Un final que no era el soñado, pero sí con el corazón lleno
El cierre del mensaje de Judit resume bastante bien cómo se va: con emoción, con agradecimiento y con la sensación de que, aunque no todo haya acabado como le habría gustado, el camino ha merecido la pena. “Gracias fútbol por todo lo que me has regalado y por todo lo que me has hecho sentir. Aunque no ha sido el final que yo deseaba, cierro esta etapa con el corazón lleno y ahora, con la misma ilusión con la que empecé, doy la bienvenida a todo lo que está por venir.” Esa frase deja un poso especial. Porque hay retiradas que no necesitan épica exagerada. Basta con sinceridad. Y aquí hay mucha.

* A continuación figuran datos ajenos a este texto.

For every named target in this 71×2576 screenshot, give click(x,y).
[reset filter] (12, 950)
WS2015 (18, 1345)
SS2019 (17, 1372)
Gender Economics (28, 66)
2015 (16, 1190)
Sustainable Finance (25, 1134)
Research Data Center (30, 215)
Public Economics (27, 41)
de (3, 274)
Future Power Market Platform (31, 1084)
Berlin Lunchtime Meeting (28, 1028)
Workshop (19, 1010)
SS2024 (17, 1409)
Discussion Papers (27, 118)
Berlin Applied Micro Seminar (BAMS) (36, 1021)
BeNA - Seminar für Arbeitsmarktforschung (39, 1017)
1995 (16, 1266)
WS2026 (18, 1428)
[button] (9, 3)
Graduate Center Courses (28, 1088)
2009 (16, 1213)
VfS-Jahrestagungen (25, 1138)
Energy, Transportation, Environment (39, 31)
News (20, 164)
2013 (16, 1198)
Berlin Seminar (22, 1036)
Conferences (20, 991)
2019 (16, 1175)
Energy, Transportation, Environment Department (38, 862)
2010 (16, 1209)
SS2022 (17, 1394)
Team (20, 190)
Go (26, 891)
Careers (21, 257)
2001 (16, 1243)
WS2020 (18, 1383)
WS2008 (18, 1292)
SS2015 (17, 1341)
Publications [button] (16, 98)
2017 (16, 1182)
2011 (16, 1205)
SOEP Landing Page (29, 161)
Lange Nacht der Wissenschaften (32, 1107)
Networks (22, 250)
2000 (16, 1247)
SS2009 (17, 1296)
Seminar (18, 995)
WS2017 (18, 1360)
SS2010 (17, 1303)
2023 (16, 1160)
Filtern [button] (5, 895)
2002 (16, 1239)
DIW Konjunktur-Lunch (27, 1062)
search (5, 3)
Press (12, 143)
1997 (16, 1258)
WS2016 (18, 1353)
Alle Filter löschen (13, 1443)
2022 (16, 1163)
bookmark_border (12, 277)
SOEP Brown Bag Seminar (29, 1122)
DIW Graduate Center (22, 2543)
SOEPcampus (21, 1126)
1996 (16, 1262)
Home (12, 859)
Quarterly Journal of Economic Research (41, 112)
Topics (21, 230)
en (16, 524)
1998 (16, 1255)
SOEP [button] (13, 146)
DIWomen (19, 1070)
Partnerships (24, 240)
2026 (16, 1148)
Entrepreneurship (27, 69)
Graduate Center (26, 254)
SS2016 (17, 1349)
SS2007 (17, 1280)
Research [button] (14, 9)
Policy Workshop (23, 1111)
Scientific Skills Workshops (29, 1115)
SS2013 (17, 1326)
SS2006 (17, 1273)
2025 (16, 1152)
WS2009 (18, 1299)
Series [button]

El Espanyol despide a una jugadora de casa
El RCD Espanyol ha titulado su despedida con un “Gracias, Judit”, simple y directo. Y seguramente no hacía falta mucho más. Judit Pablos se marcha tras ocho años defendiendo la camiseta blanquiazul, formada en La21 y con una historia muy vinculada al club. Su último partido ante el Sevilla será también una forma de cerrar el círculo, de recibir el cariño de quienes la han visto crecer y de dejar una imagen final con el escudo del Espanyol en el pecho. Para una jugadora de la casa, no hay despedida más simbólica.
Una despedida que también habla del valor de La21
La retirada de Judit también sirve para recordar el valor de La21 dentro del Espanyol. No solo como estructura formativa, sino como lugar donde empiezan historias reales. Historias de niñas que llegan con ilusión, crecen, aprenden, compiten y, a veces, llegan a defender durante años la camiseta del primer equipo. Judit es una de esas historias. Una jugadora que no solo ha pasado por el Espanyol, sino que forma parte de su memoria reciente. Y eso, aunque no siempre se mida en goles o partidos, vale muchísimo.